---- Texto fornecido

4. Segundo a convenção artigo 5.°
O «direito de custódia» inclui o direito relativo aos cuidados devidos à criança como pessoa, e, em particular, o direito de decidir sobre o lugar da sua residência.
5. Ora, a mãe garantiu em declarações em acta ao Tribunal e à Advogada do Pai que iria regressar e não pode reter o menor em Portugal.
6. De facto ficou expressa a obrigação de o menor se manter na Alemanha 31-12-2008. (folhas 33 a 40). Nesta audiência em 11-11-2008, a mãe disse a folhas 39:
A partir de Dezembro terei um lugar na creche e um apartamento próprio. Afirmou ir ter um curso que iria durar 6 meses. Disse que se ia instalar naquele país (Alemanha). Naquela data disse que queria viajar a Portugal, mas que primeiro tinha que organizar o seu apartamento.
7. Estas declarações são feitas face a um Tribunal e na presença de um Juiz.
8. É igualmente evidente, a preocupação do Pai face à necessidade de assegurar durante a deslocação para Portugal o direito às visitas e o regresso.
9. A mãe assegurou ao Tribunal que a deslocação era provisória (ver acta de folhas 39), e à Advogada do Pai para assistir ao casamento da irmã (folhas 29-30).
10. A existir qualquer abuso de direito seria da Mãe, que assegurou o seu regresso à Alemanha e não o fez. Muito respeitosamente nunca do Pai.
Requer-se seja alterada a decisão e seja:
• Ordenado o regresso do menor à Alemanha ou em alternativa
• efectuadas as diligências solicitadas para localizar a Mãe.

--------
---- Conteúdo dos dados

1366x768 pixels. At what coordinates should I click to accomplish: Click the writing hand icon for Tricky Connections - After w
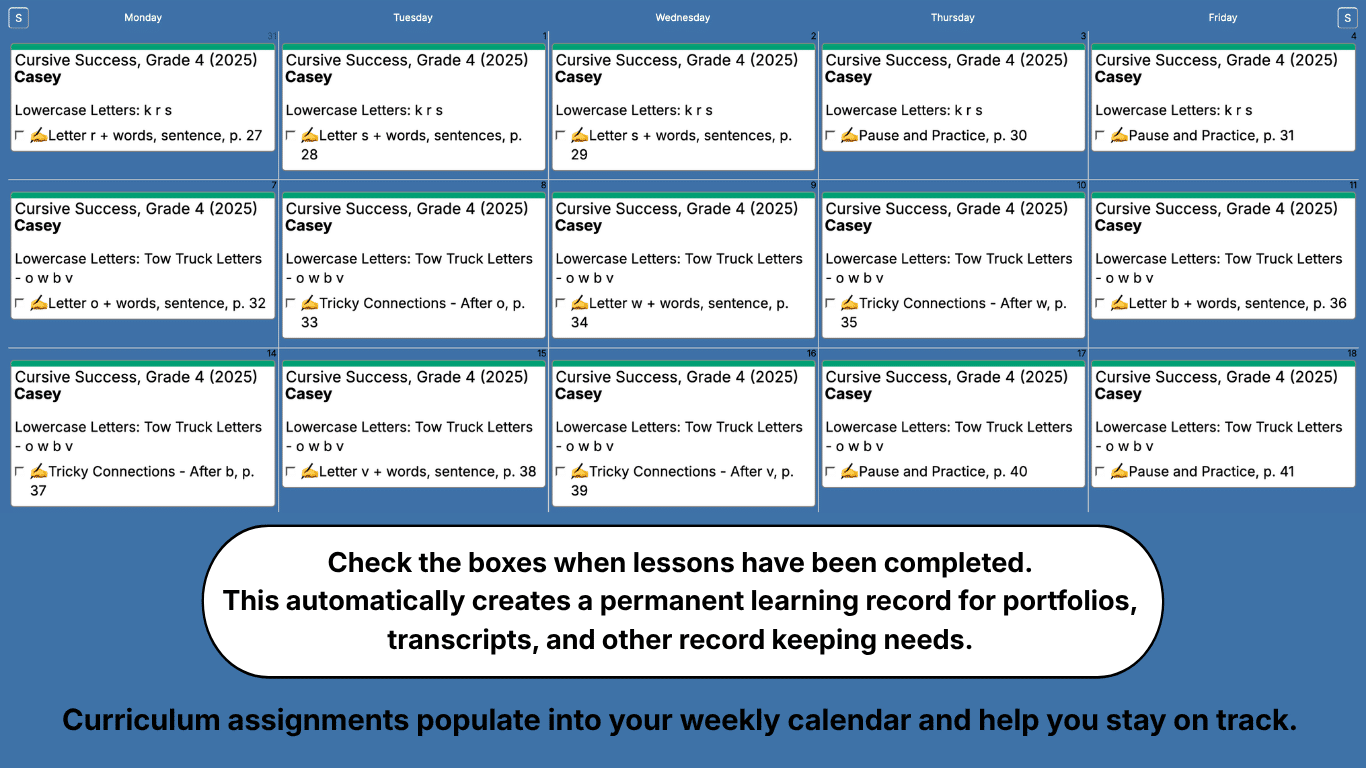click(849, 304)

--------

Lista de tarefas |
**1.** Segundo o texto, para que a mãe disse à Advogada do Pai que ia se deslocar?
**2.** Cite do texto o trecho que começa nas palavras com "10. A existir" e termina em "localizar a Mãe.".
As linhas não entram em nada disto.

Respostas por tarefa |
**1.** Para assistir ao casamento da irmã.

**2.**
10. A existir qualquer abuso de direito seria da Mãe, que assegurou o seu regresso à Alemanha e não o fez. Muito respeitosamente nunca do Pai.
Requer-se seja alterada a decisão e seja:
• Ordenado o regresso do menor à Alemanha ou em alternativa
• efectuadas as diligências solicitadas para localizar a Mãe.